24h Le Mans
Le 09/12/2017 15:00

Julien Canal (Oreca) : "Ce fut un vrai travail d’équipe comme on en voit rarement"

Julien Canal est un homme heureux ! En effet, le pilote manceau vient d'ajouter une troisième récompense à sa collection en remportant le Trophée Endurance des Pilotes LMP2 avec Vaillante Rebellion (Oreca 07 - Gibson n°31). Cependant, "rien n'aurait été possible sans Bruno Senna et Nicolas Prost", ses deux coéquipiers.

Julien Canal (Oreca) : "Ce fut un vrai travail d’équipe comme on en voit rarement"

Vous étiez loin en début de saison, à plus de 40 points de l’équipe Jackie Chan DC Racing, pour finalement remporter le Trophée Endurance des Pilotes et Equipes LMP2. Comment avez-vous vécu votre année ?

« Le LMP2 est une catégorie très concurrentielle car tout le monde a le même châssis, la même électronique, le même moteur. En début d’année, l’équipe s’est engagée aux 24 Heures Rolex de Daytona avec des pilotes comme Sébastien Buemi, Stéphane Sarrazin et Nick Heidfeld. Cela nous a permis de mettre le doigt sur les points faibles de l’équipe et ça nous a bien aidés à commencer en Championnat du Monde d’Endurance (WEC). Nous faisons un début de saison correct avec Silverstone et Spa, mais aux 24 Heures du Mans, nous avons cassé la boîte de vitesses. Même si nous étions un petit peu moins rapide que les Oreca 07 - Gibson de Jackie Chan DC Racing, nous aurions pu faire un podium et la fin de saison aurait été alors moins compliquée. Après Le Mans et le Nürburgring, le moral n’était pas au beau fixe avec 46 points de retard. Notre but à partir de ce moment là a été de gagner toutes les courses. Nous savions que nous avions peu de chance de le faire, mais que c’était possible. Nous nous sommes remis en question sur pas mal de points. Nous avons fait des débriefings techniques plus longs, essayé de connaître les fonctionnalités de la voiture à 100%, nous nous sommes faits des interrogations écrites à chaque course sur toutes les petites pannes possibles et comment les solutionner, nous nous sommes aussi beaucoup entrainés aux arrêts au stand, aux ravitaillements et changements de pilotes gagnant entre six à sept secondes entre la première manche et la dernière. Tout ça a créé une belle dynamique et ça s’est vu dès Mexico où on a compris qu’en faisant zéro erreur, nous pouvions gagner toutes les courses. Nous avons aussi beaucoup parlé, ne privilégiant pas le ressenti d’un seul pilote, mais des trois. Ce fut un vrai travail d’équipe comme on en voit rarement…
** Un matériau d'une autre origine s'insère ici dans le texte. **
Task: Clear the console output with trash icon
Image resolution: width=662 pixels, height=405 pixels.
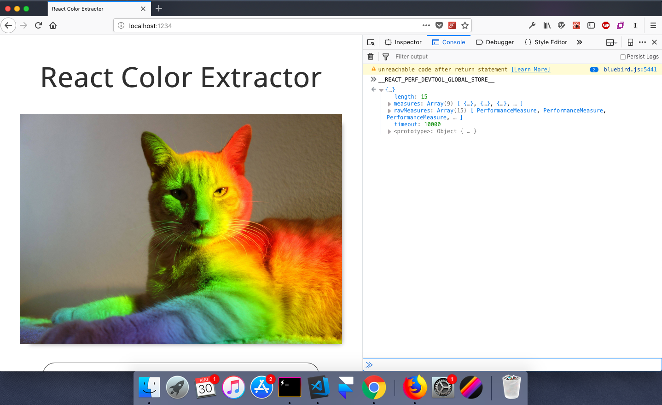Action: 371,56
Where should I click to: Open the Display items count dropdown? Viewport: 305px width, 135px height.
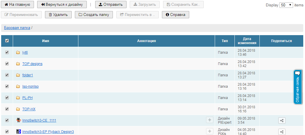tap(286, 5)

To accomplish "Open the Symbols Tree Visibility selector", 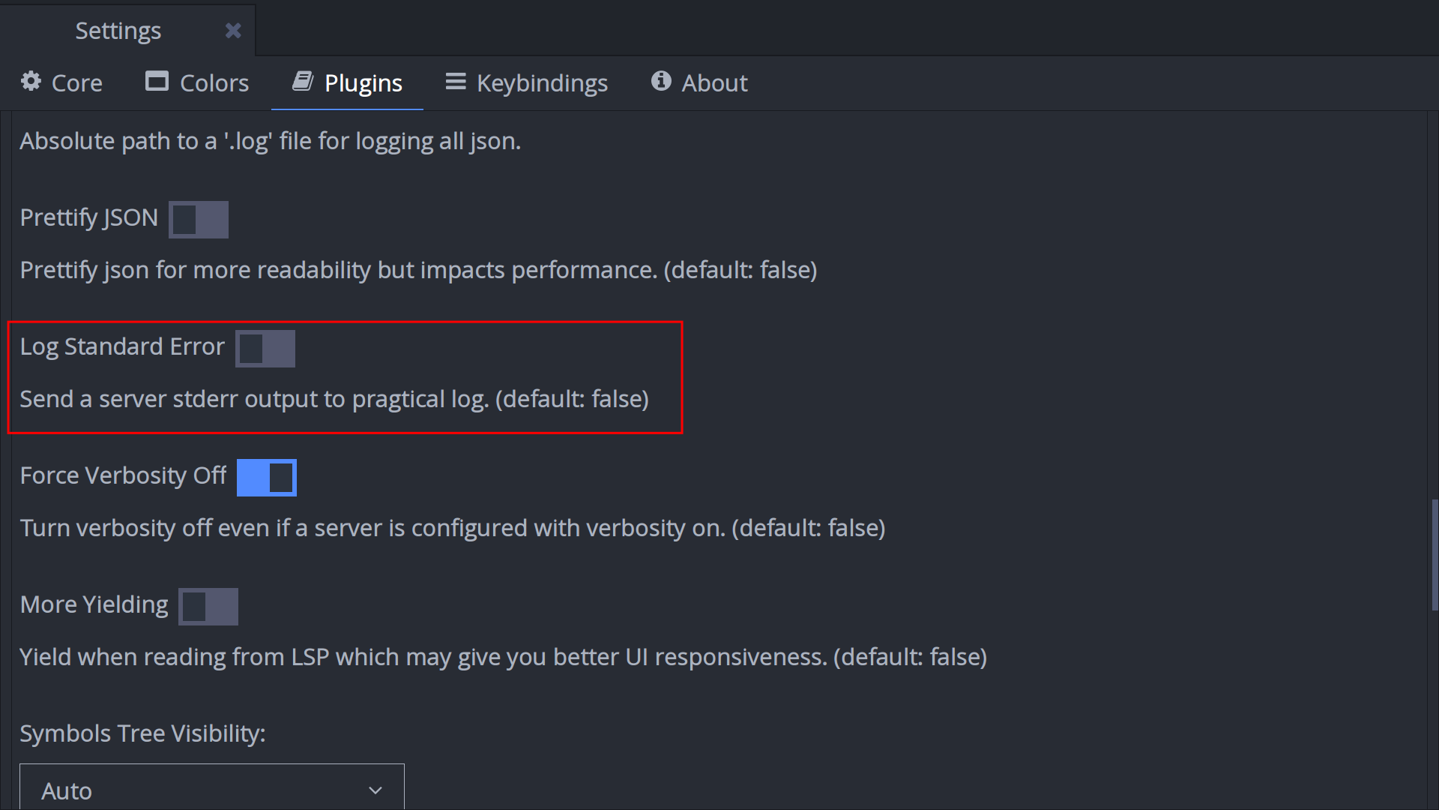I will [211, 791].
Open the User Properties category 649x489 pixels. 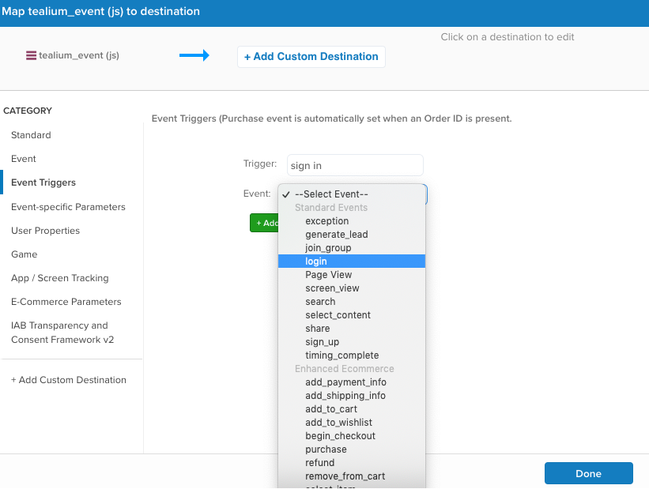(45, 231)
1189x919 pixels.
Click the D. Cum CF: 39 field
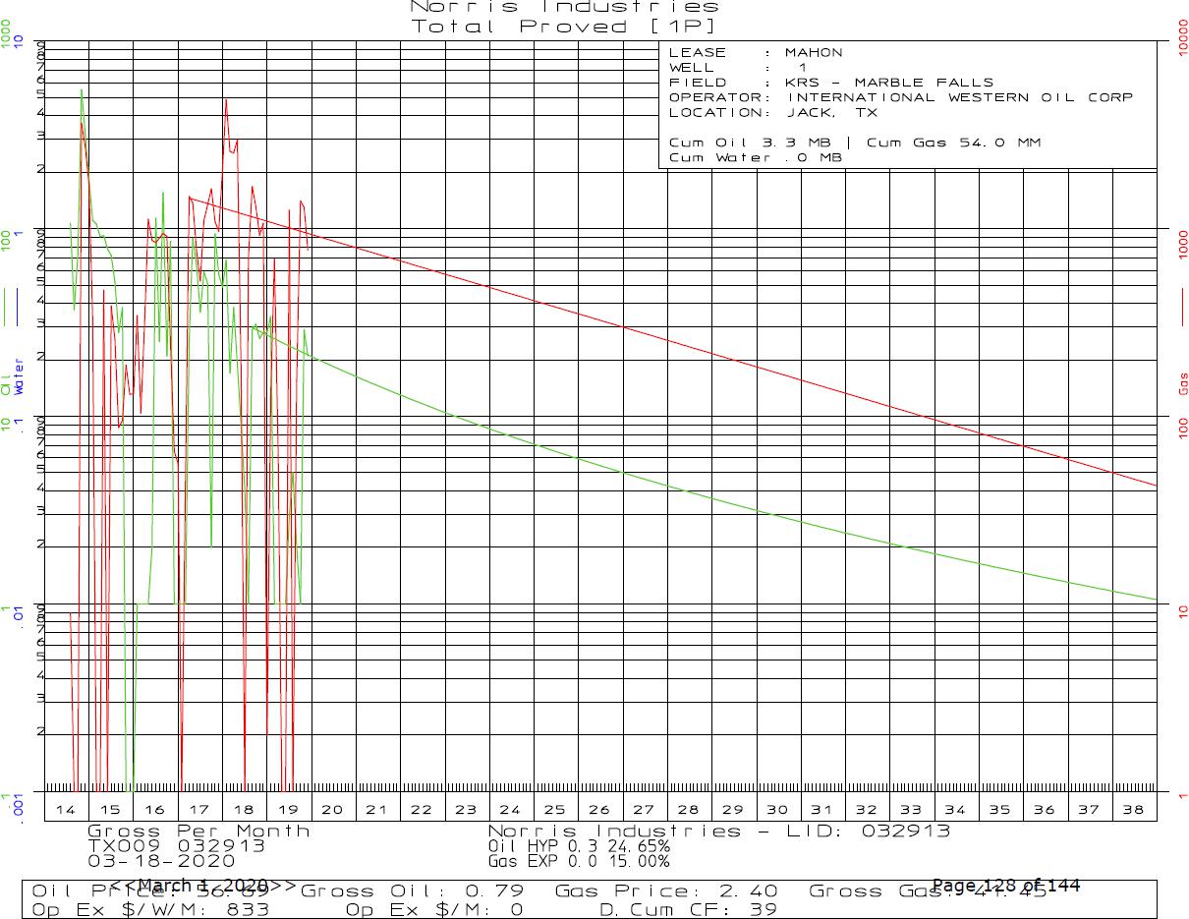coord(688,910)
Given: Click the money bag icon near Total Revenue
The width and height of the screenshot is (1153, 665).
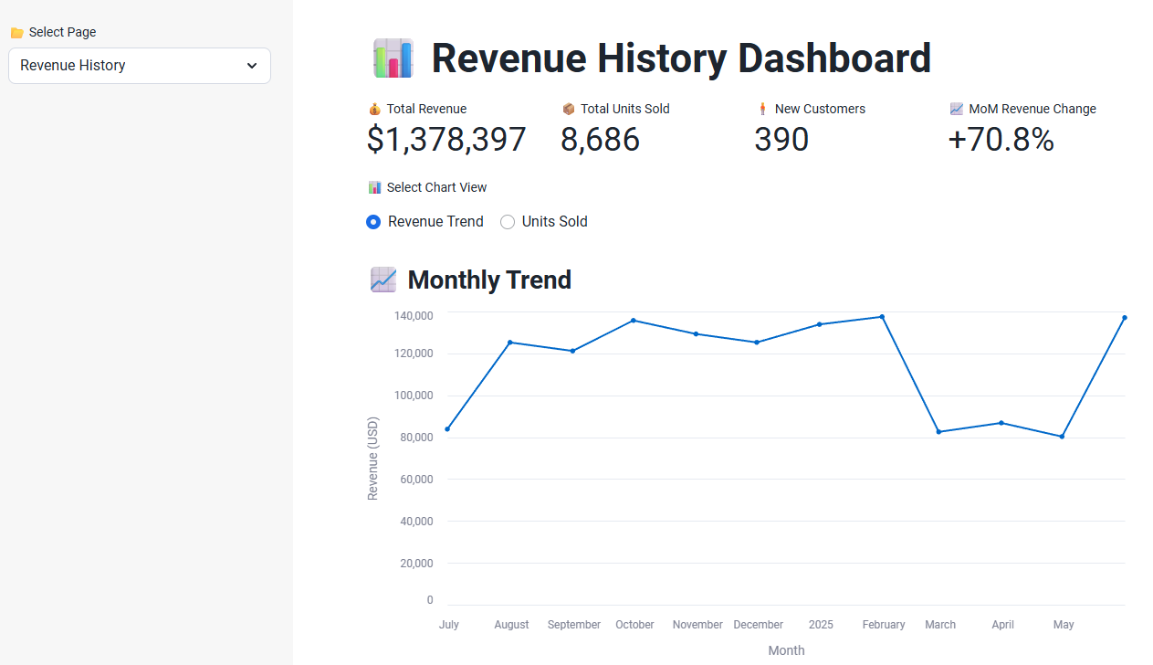Looking at the screenshot, I should (x=374, y=109).
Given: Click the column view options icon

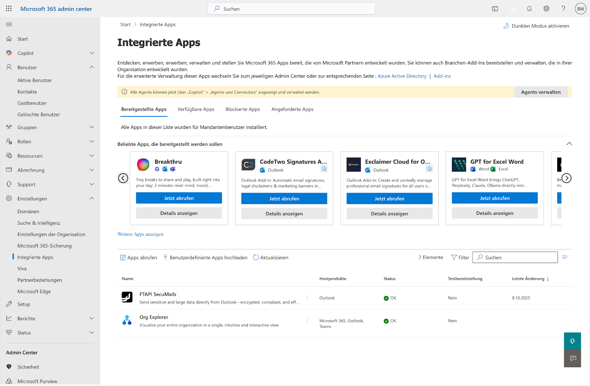Looking at the screenshot, I should (x=565, y=257).
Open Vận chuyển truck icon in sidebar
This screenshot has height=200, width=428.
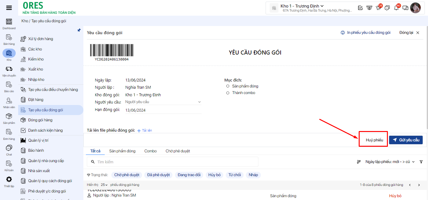(9, 69)
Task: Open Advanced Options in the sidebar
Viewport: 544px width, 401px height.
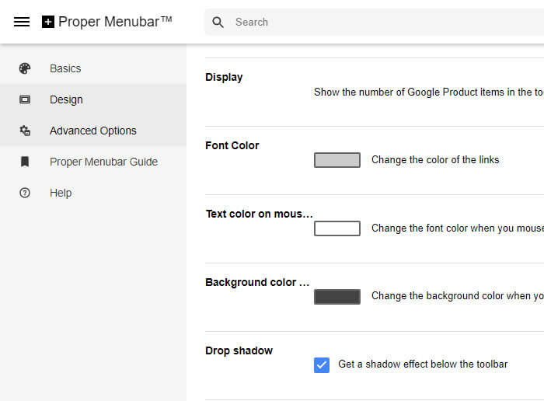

Comment s’est passée votre entente avec Bruno Senna et Nicolas Prost ?

Je connaissais déjà Nicolas Prost car nous avons couru en Formule Renault en 2005. Quant à Bruno Senna, je l’ai rencontré par l’intermédiaire de l’équipe OAK Racing il y a deux ans. Philippe Dumas, mon ancien team manager chez OAK Racing, m’avait dit beaucoup de bien de lui et je savais qu'il allait être chez Vaillante Rebellion en 2017. Ma seule prérogative a été d’être associé à Bruno pour cette saison, et pourquoi pas aussi Nicolas. Je sentais qu’humainement, ça allait coller. En endurance, il n’y a pas que le dernier dixième qui compte, il y a aussi l’entente entre les pilotes. C’est aussi ça qui nous a permis de remporter ce titre…
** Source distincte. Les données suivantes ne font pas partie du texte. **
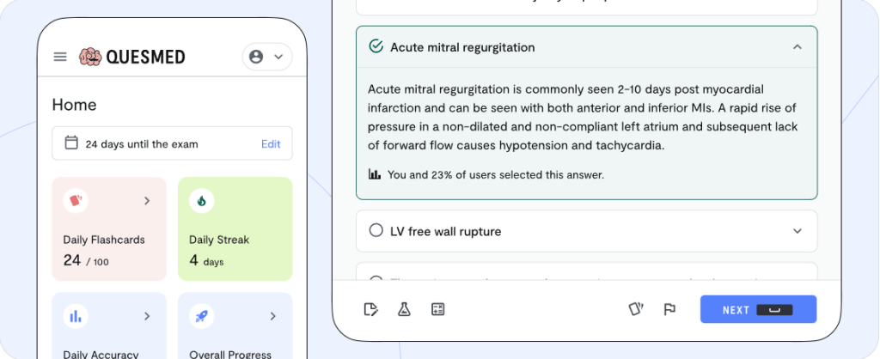Click the Edit exam date link
880x359 pixels.
271,143
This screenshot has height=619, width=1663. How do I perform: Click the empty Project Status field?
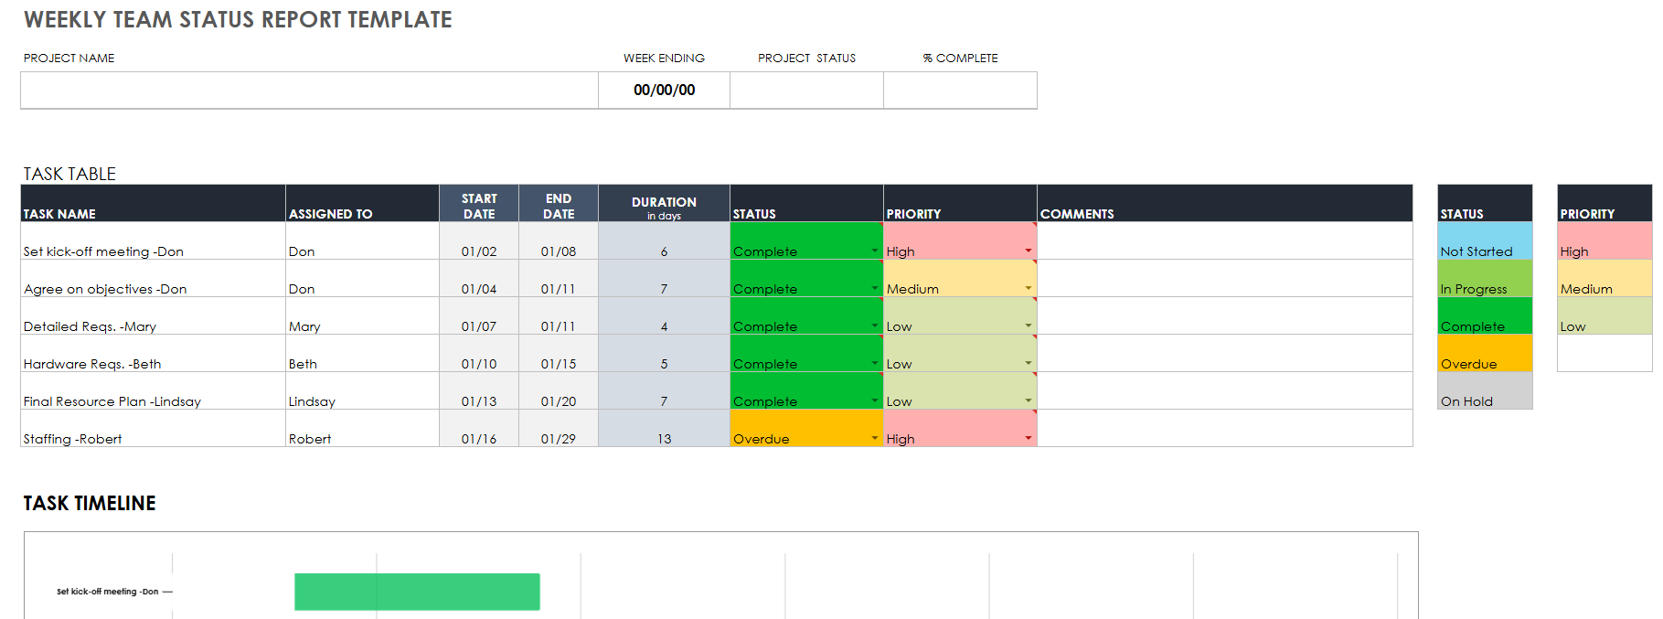(x=806, y=91)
Ce titre 2017 a une saveur particulière pour moi...

Julien Canal

Vous venez de décrocher une troisième couronne en WEC. Ce titre a-t-il plus de saveur que les autres ?
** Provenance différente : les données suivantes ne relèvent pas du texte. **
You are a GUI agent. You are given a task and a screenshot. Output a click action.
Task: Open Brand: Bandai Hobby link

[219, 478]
Oui, il est particulier car j’ai maintenant 35 ans, la concurrence est encore plus dure, les niveaux et les technologies augmentent, et je suis toujours dans le coup. De plus, avec le travail fourni cette année, même pour moi qui a un métier à côté, il a fallu optimiser tous les points, Bruno et Nicolas en tant que pilote professionnel, et moi à mon niveau de pilote Silver. Vu d’où nous sommes partis, les efforts accomplis, le temps qui passe, la concurrence, ce Trophée a une saveur plus spéciale. De plus, finir 72 heures de WEC (toutes les manches cumulées, ndlr) et terminer 10.6 secondes devant l’Oreca 07 Gibson n°38 de Jackie Chan DC Racing, c’est juste incroyable. 

A suivre...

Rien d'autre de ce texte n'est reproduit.